In fact, the sweet spot on this curve, where nuclear binding energy is at its greatest, is the twenty-sixth element, iron; specifically, the iron-56 isotope.
What this means is that from a thermodynamic perspective, small atoms are on a quest to become something larger. Every hydrogen, helium, and lithium atom in the universe aspires to be something larger. And elements get their chance in the bellies of stars.
The Oddo-Harkins Rule
Our sun is about 109 times the diameter of Earth, and about 333,000 times more massive! The temperature near its core is thought to reach 27 million degrees Fahrenheit and pressure near the core is 10,000 times greater than at the center of the Earth. It is a huge, high-pressure, furnace that is constantly fusing hydrogen nuclei into helium nuclei, releasing tremendous energy in the process.
But under those conditions, some of that helium can undergo additional fusion, forming row two elements like carbon, nitrogen, and oxygen—elements 6,7, and 8. Helium’s role in this process is evident in what is commonly called the Oddo-Harkins rule, which states that even atomic-numbered elements are more abundant in the universe than odd atomic-numbered elements of similar size.
One day, the Sun will run so low on hydrogen fuel that it will collapse in on itself, and in doing so create a high-pressure system that is expected to produce atoms as large as element-14, silicon.
This article comes directly from content in the video series Understanding the Periodic Table. Watch it now, on Wondrium.
Effects of Supernova Explosions
Other cosmic events that create even greater pressure and temperature than a red giant star—such as the death of high mass stars—can produce unfathomable conditions of pressure and temperature: conditions under which even iron and nickel atoms are forced to fuse with other nuclei yet again to produce elements as massive as plutonium.
Supernova explosions and stellar collisions finally spread these nuclei into the universe, where they can seed clouds of matter that are just forming new solar systems.
It is widely believed that this is exactly what happened in our solar system—that the disk of loose matter that would ultimately form our sun and planets was seeded by the remnants of one or more supermassive stars that created a full set of elements as they perished 5 billion years ago.
Primordial Elements
Elements as large as plutonium can be produced in supernovae, but the plutonium produced in this process is radioactive. Its most stable known isotope decays with a half-life of about 80 million years. So, any plutonium that may form would be long gone within 10 times 80 million half-lives, or 800 million years.
But uranium, element 92, has an isotope with a half-life of about 4.5 billion years. With that sort of longevity, uranium atoms can form, be ejected and cross the galaxy, and find a home in a solar system like ours long before all those nuclei decay. The same is true for the element thorium, whose most stable isotope has a half-life nearly the age of the universe.
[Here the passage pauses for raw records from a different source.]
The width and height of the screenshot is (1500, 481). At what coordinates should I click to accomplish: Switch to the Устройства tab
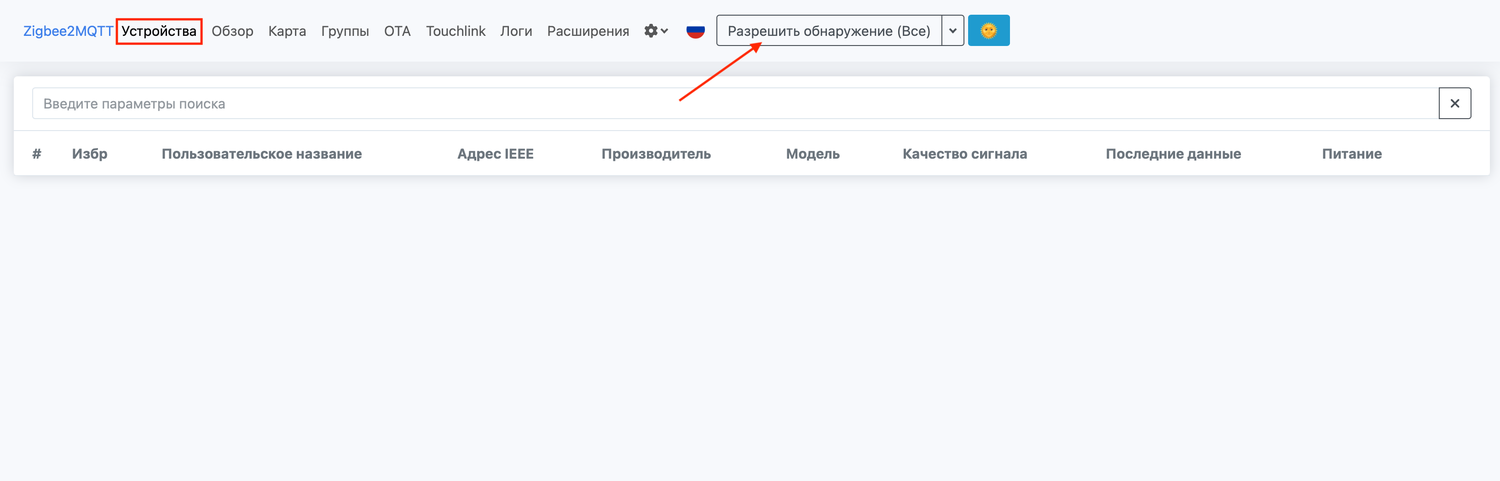click(x=159, y=31)
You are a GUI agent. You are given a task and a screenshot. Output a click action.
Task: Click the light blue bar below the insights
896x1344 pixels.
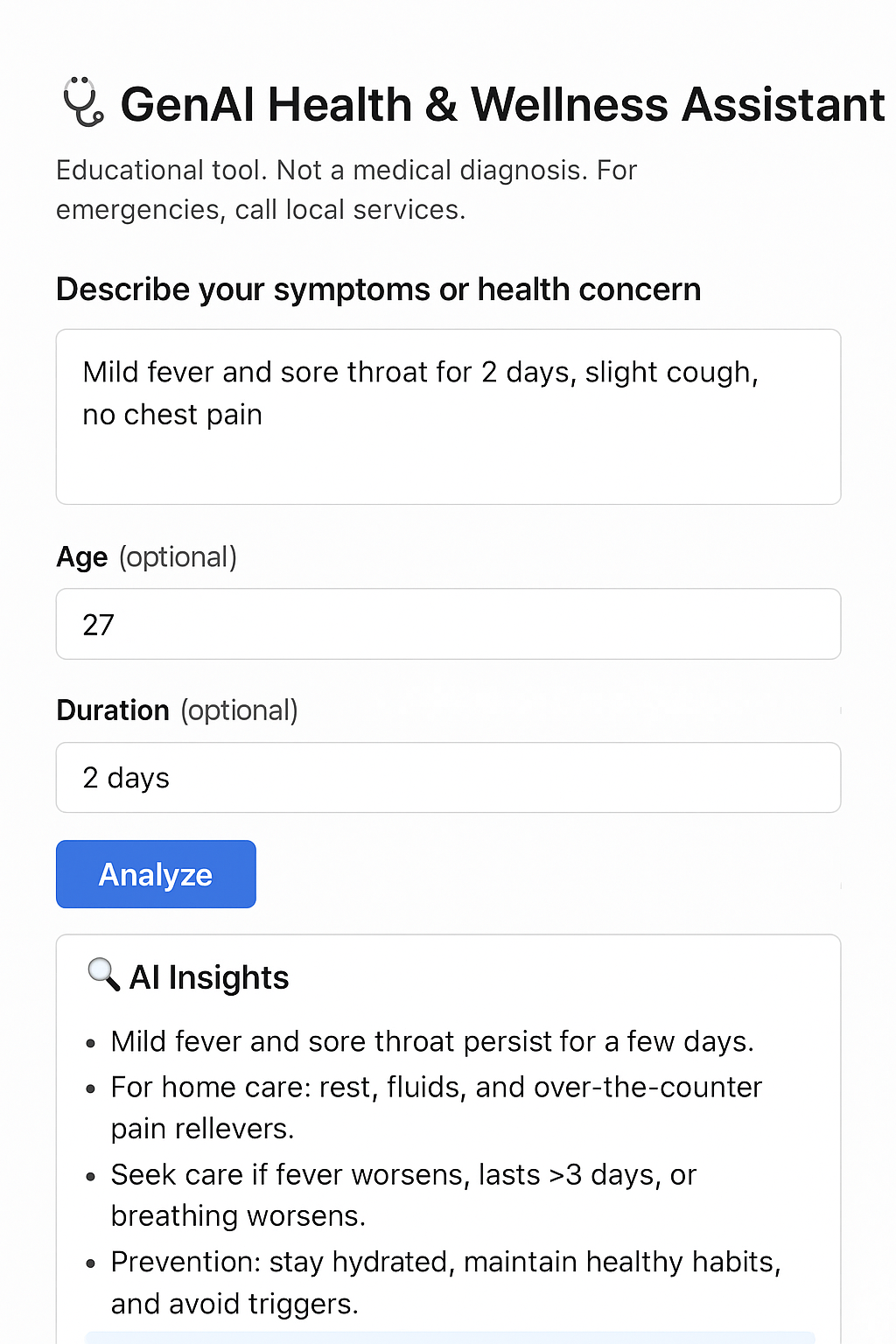click(x=450, y=1337)
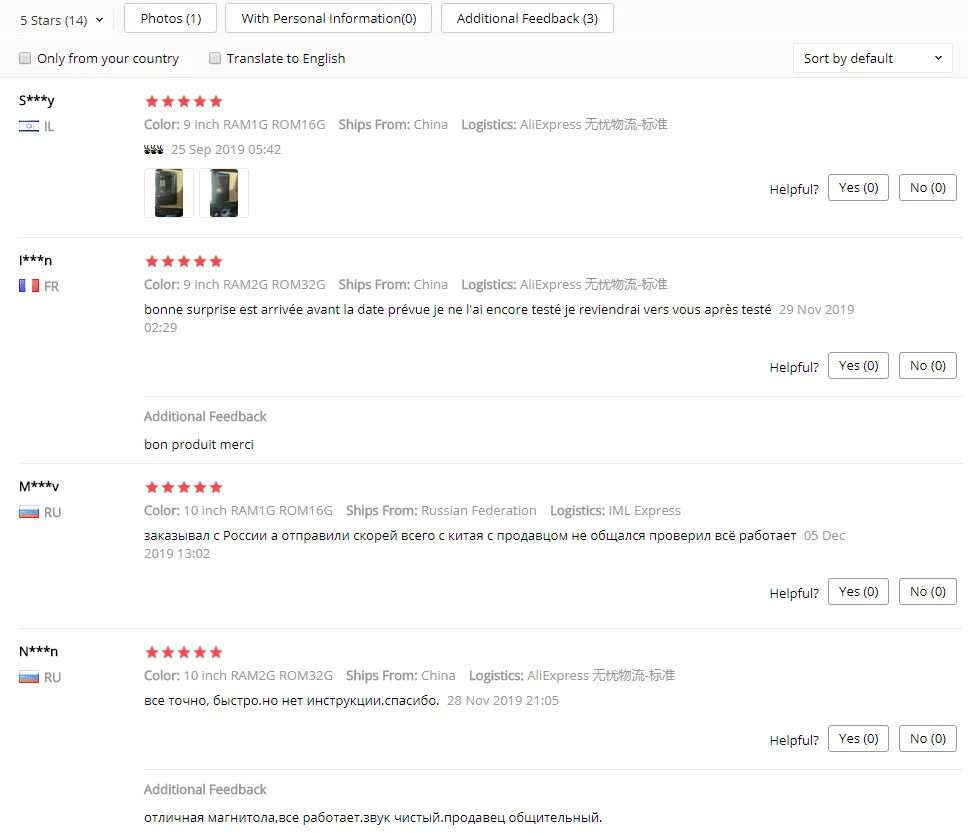Screen dimensions: 968x833
Task: Click the five-star rating on S***y's review
Action: pos(183,101)

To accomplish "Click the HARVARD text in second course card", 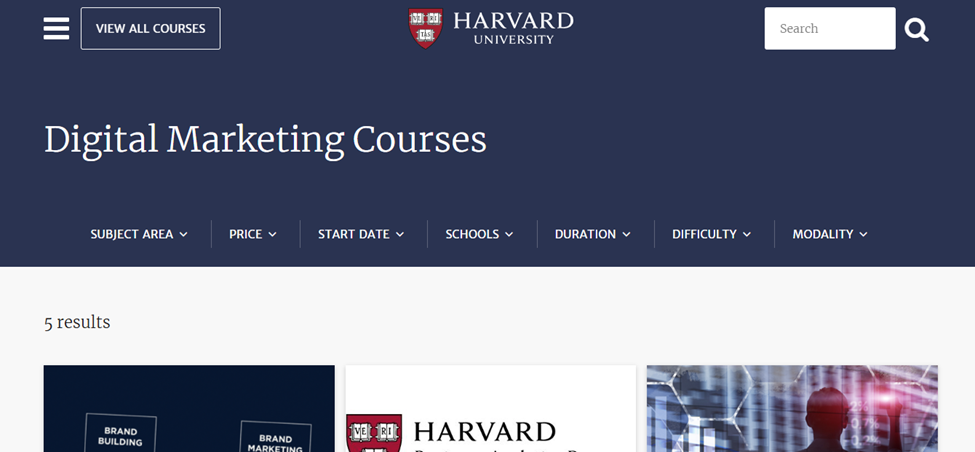I will 484,431.
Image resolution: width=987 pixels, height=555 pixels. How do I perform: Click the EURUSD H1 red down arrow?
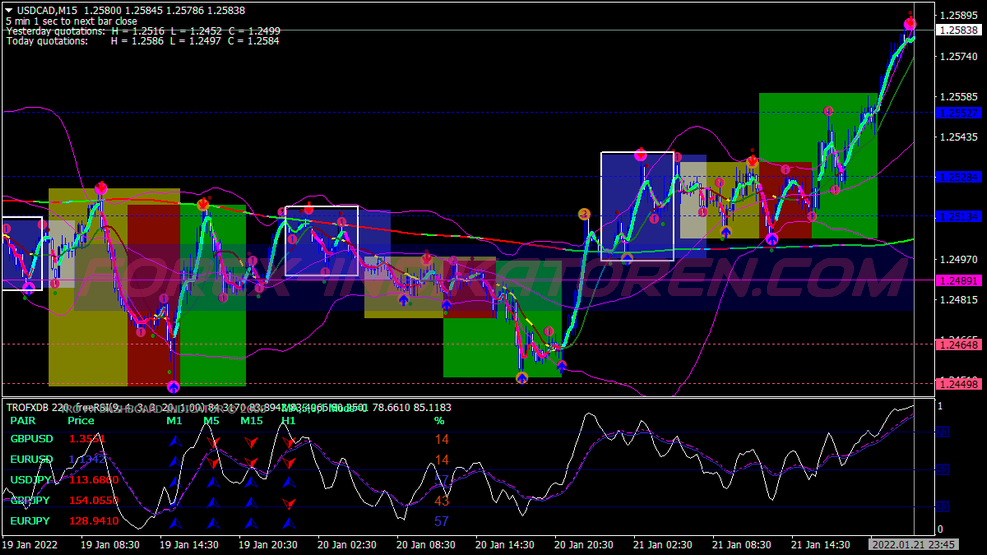tap(289, 460)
We can call elements like uranium and thorium ‘primordial’ elements since the atoms making up these elements on Earth have mostly existed since before the creation of our planet.
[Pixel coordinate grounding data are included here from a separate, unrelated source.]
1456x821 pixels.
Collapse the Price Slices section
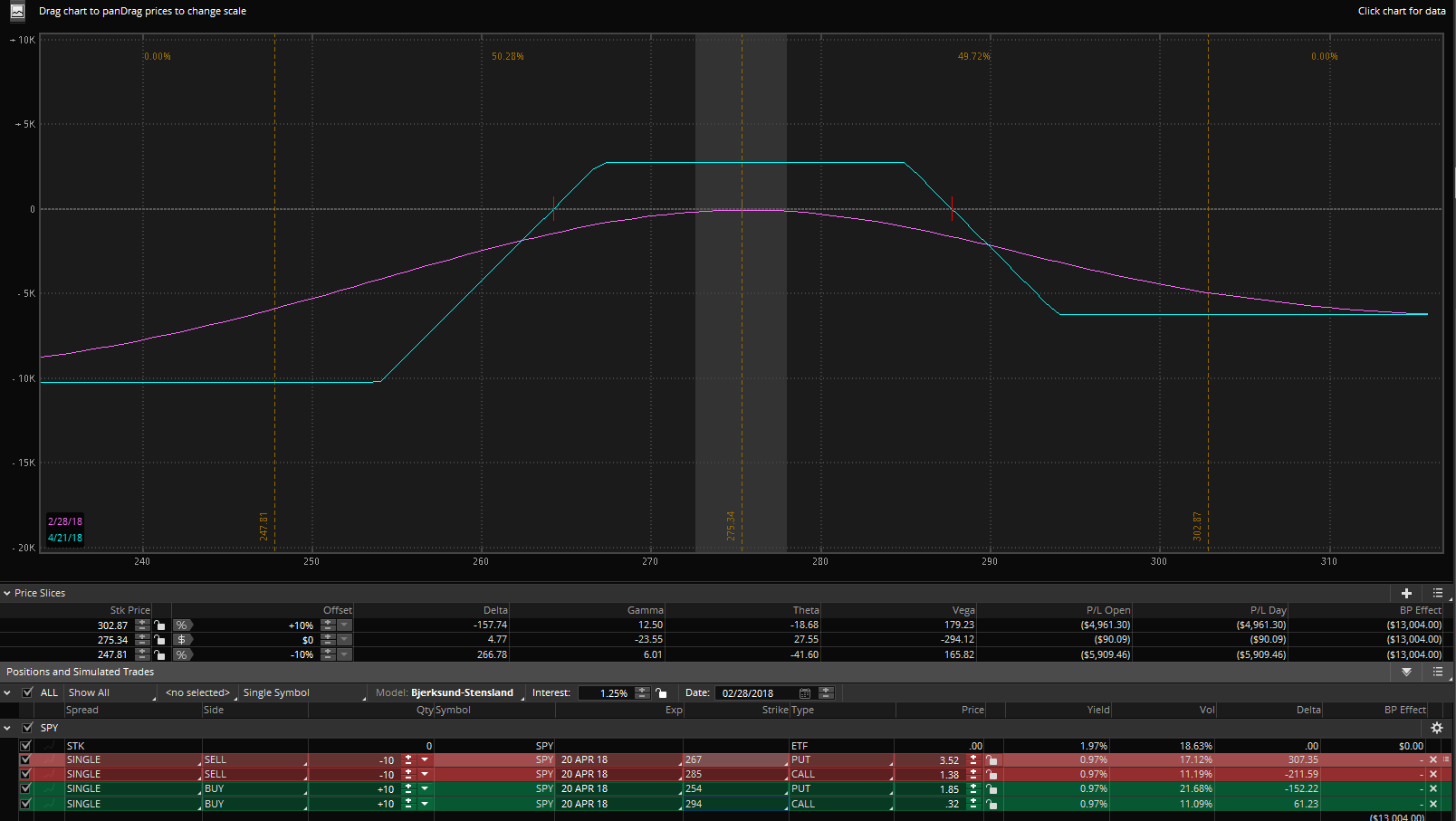pyautogui.click(x=7, y=594)
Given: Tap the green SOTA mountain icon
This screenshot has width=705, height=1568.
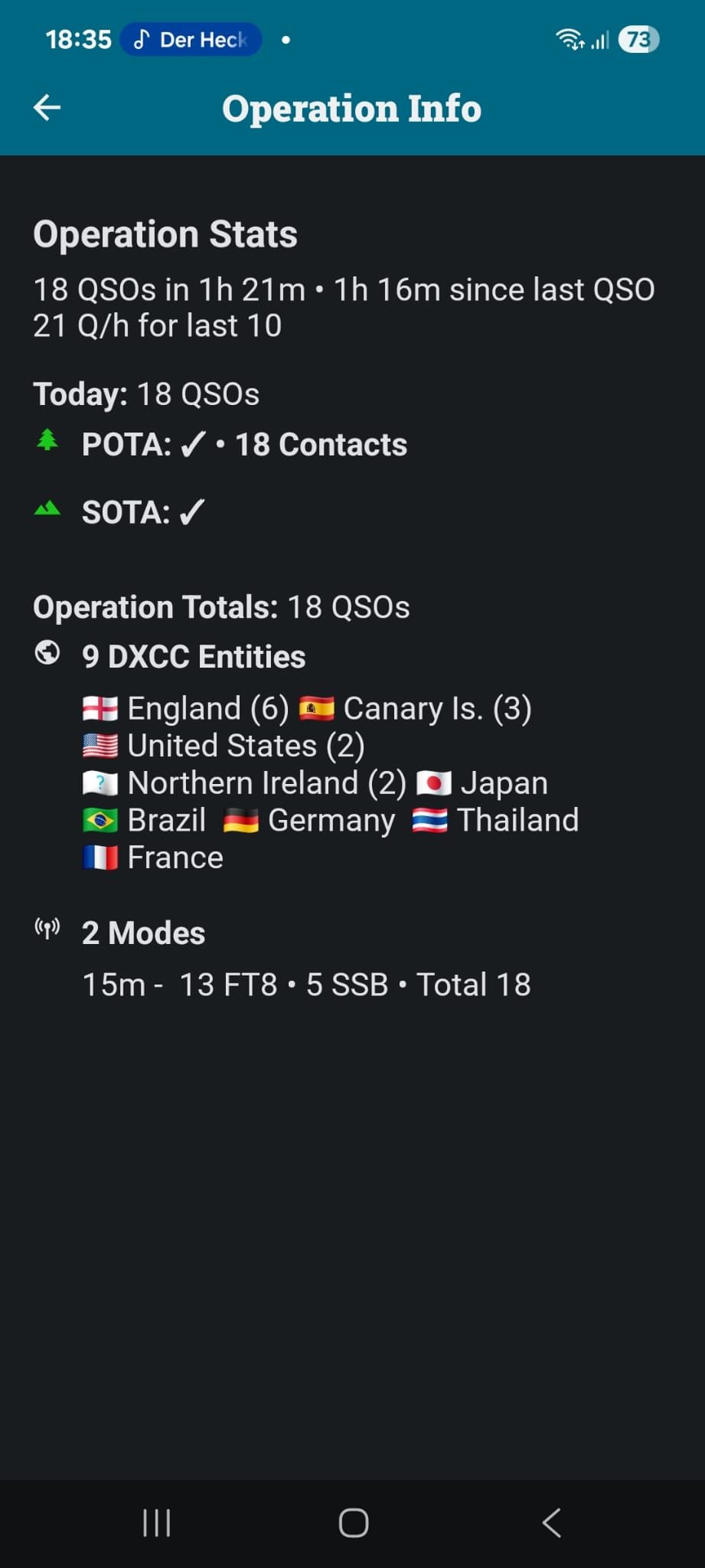Looking at the screenshot, I should [x=47, y=508].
Common Questions about Nucleosynthesis
The energetic barrier that must be overcome to get two atomic nuclei to fuse into one is called the Coulomb barrier.
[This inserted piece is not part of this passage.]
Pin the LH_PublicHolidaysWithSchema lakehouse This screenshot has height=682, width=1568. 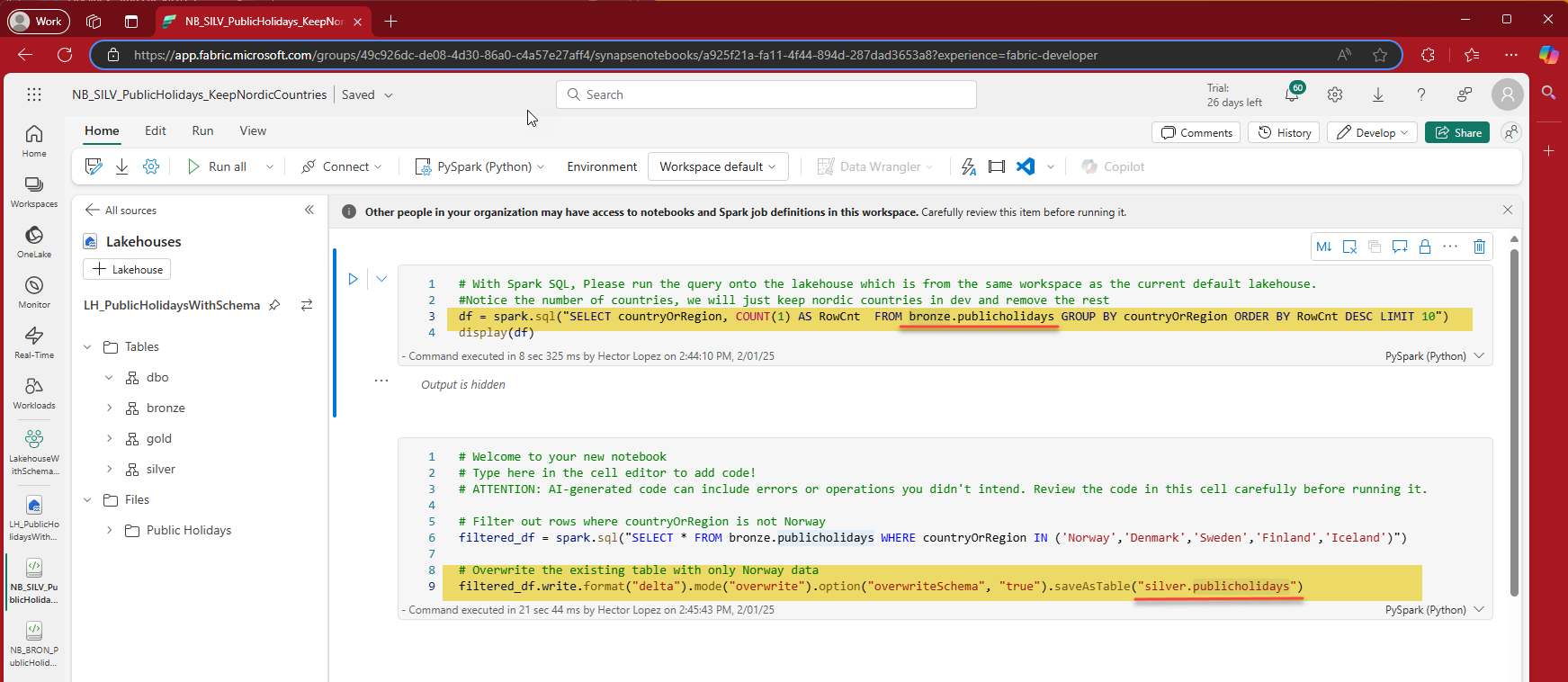click(275, 305)
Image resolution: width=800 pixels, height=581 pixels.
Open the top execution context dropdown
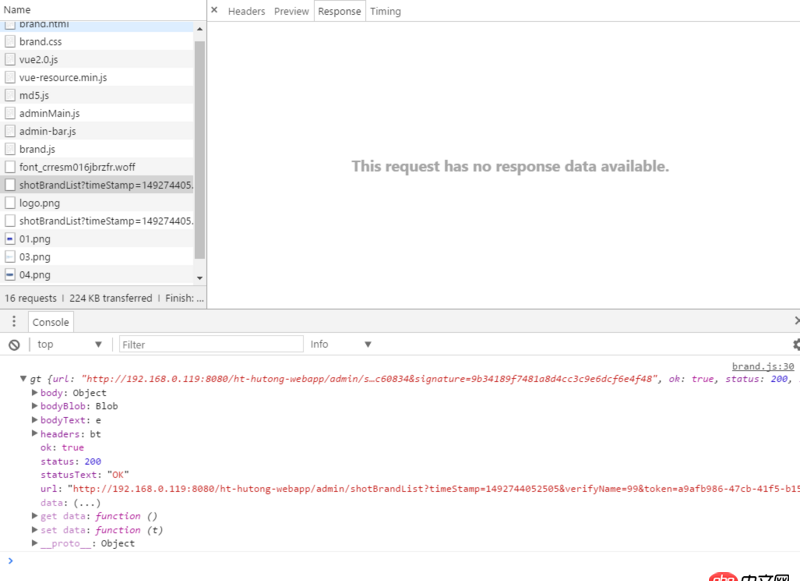69,344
Nuclear binding energy is a measure of how much stability is added to a nucleus by its nucleons. Each atom’s protons exert electrostatic repulsion that pushes particles apart. But that is balanced against some very complex interactions among the nucleons that helps an atom stay together. That’s nuclear binding energy.
Elements like uranium and thorium are called primordial elements since the atoms making up these elements on Earth have mostly existed since before the creation of our planet.